Despite wobbles, Asian states stick to path of free-trade
Despite wobbles, Asian states stick to path of free-trade
TOKYO (Reuters): Asia's appetite for the tough task of opening up protected markets will be tested if economic growth flags, but for now experts see scant evidence that the region's commitment to free trade is crumbling.
Ten Asian leaders will join their 15 counterparts from the European Union in Seoul later this week for a biennial summit at which they are expected to make a ritual call for a new round of world trade talks to be launched as soon as possible.
To some diplomats, this professed eagerness to tear down global barriers is hard to square with recent signs of regional slippage on free trade.
First Malaysia asked other ASEAN Free Trade Area (AFTA) members for more time to lower auto tariffs a move that particularly angered neighboring Thailand, which has grand ambitions for its own car industry.
Then earlier this month, at a meeting in the northern Thai resort of Chiang Mai, members of the Association of Southeast Asian Nations (ASEAN) said they needed more time to study a proposed free trade area with Australia and New Zealand.
"I get the impression that the resistance to liberalization is growing," a European trade diplomat said. "If they're not prepared to open up to their neighbors, who are they prepared to open up to?"
Steve Parker, a trade economist with the Asian Development Bank Institute (ADBI) in Tokyo, said there was perhaps more rhetoric about the need to help vulnerable industries adjust to increased foreign competition.
"But in the broader picture, there's a tremendous amount of regional liberalization that's occurring because of the broad application of the AFTA," Parker said.
Under AFTA, the six founding members of ASEAN have pledged to reduce tariffs on 95 percent of their trade to five percent by 2002. The International Monetary Fund has also been instrumental in pushing for more open markets as part of the recovery programs it has overseen since Asia's 1997 financial crisis.
"I'm hard-pressed to find any backsliding," Parker said, noting that Malaysia was asking for more time but was not proposing beefed-up protection for the Proton, its national car.
Diplomats fear that other countries will emulate Malaysia and seek exemptions for uncompetitive industries.
But Frances Perkins, head of the East Asia Analytical Unit in Australia's department of foreign affairs and trade, was confident that Asia would not slide into tit-for-tat protection.
"Our reading of the region is that free trade is still moving ahead. A lot of tariffs have come down dramatically since the crisis," she said. "Pretty much all of these governments have finally accepted the lesson that unilateral reductions in trade barriers are to their advantage."
Nor was ASEAN's decision to study a free trade deal with Australia and New Zealand, rather than open negotiations right away, a setback. "We interpreted that as reasonably positive. We hadn't expected anything more at this stage," Perkins said.
Ultimately, analysts said, ASEAN has little choice but to keep opening up if it wants to attract foreign capital.

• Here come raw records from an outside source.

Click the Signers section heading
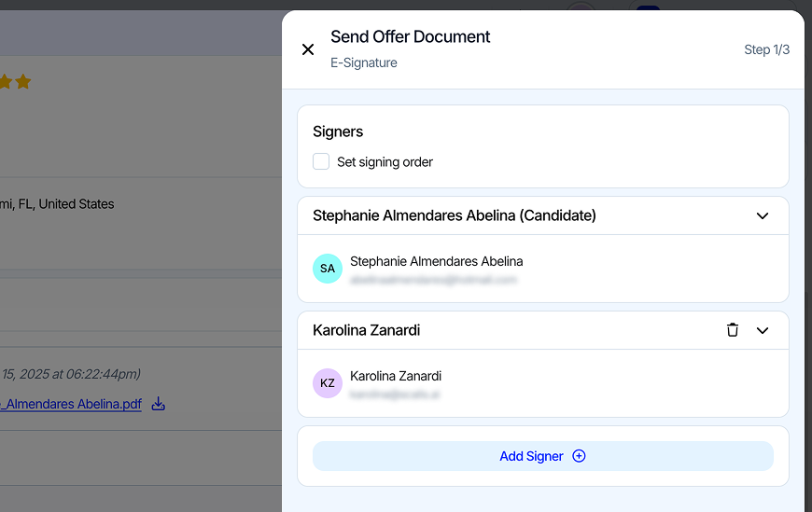 338,131
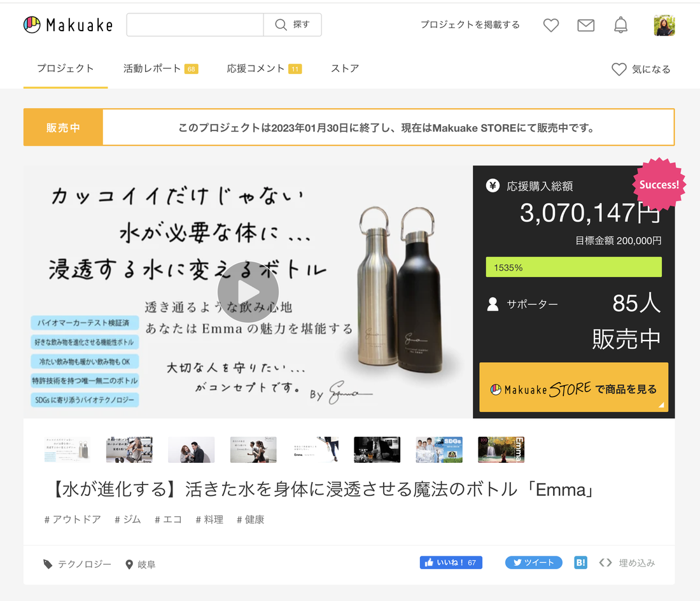Tweet the project with the Twitter bird icon
The image size is (700, 601).
point(533,562)
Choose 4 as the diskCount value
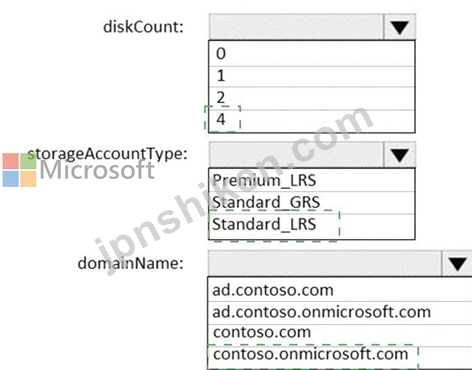472x370 pixels. (x=312, y=121)
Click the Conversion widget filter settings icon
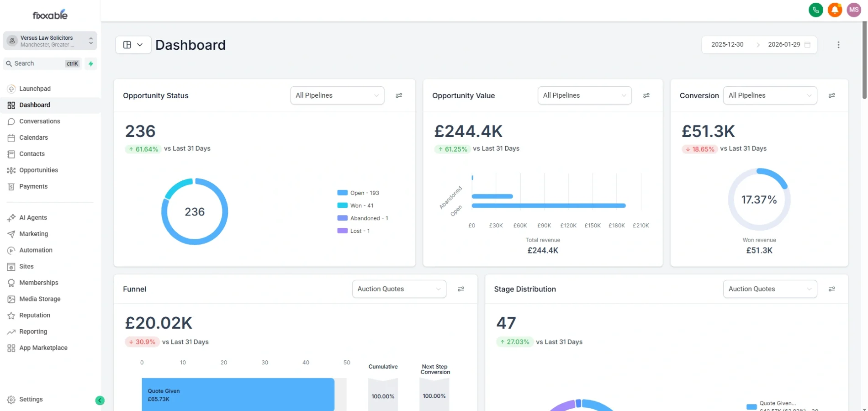The height and width of the screenshot is (411, 868). pyautogui.click(x=831, y=95)
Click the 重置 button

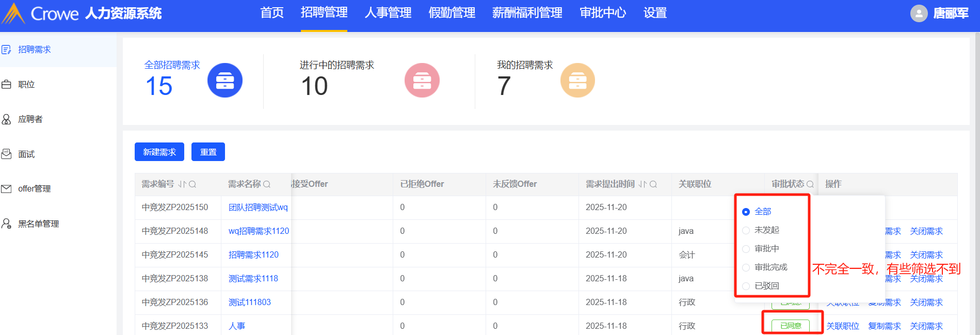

"If ASEAN hesitates now at this critical point, significant investment opportunities will be missed, as investment dollars look for a new home in other promising and growing markets," Stephen Collins, president of the Automotive Trade Policy Council in Washington, an industry lobby group, wrote recently in the Asian Wall Street Journal.
Governments are particularly aware that the magnetic appeal to investors of China, especially in labor-intensive industries and electronics, can only grow once Beijing joins the World Trade Organization.
A report prepared for the ASEAN Chiang Mai meeting showed that the 10-nation grouping had attracted just 17 percent of foreign direct investment flows into emerging Asian economies this year, compared with 61 percent for China -- an exact reversal of the proportions in the early 1990s.
Parker at the ADBI said ASEAN states increasingly recognized that they could not aspire to be technology leaders for the foreseeable future. As such, their economic fortunes would depend on how well they fit in with multi-national production networks.
"They're in a catch-up game that becomes a lot easier if they can do it in partnership with multinationals. But in order to do that, of course, they've got to have open environments," he said.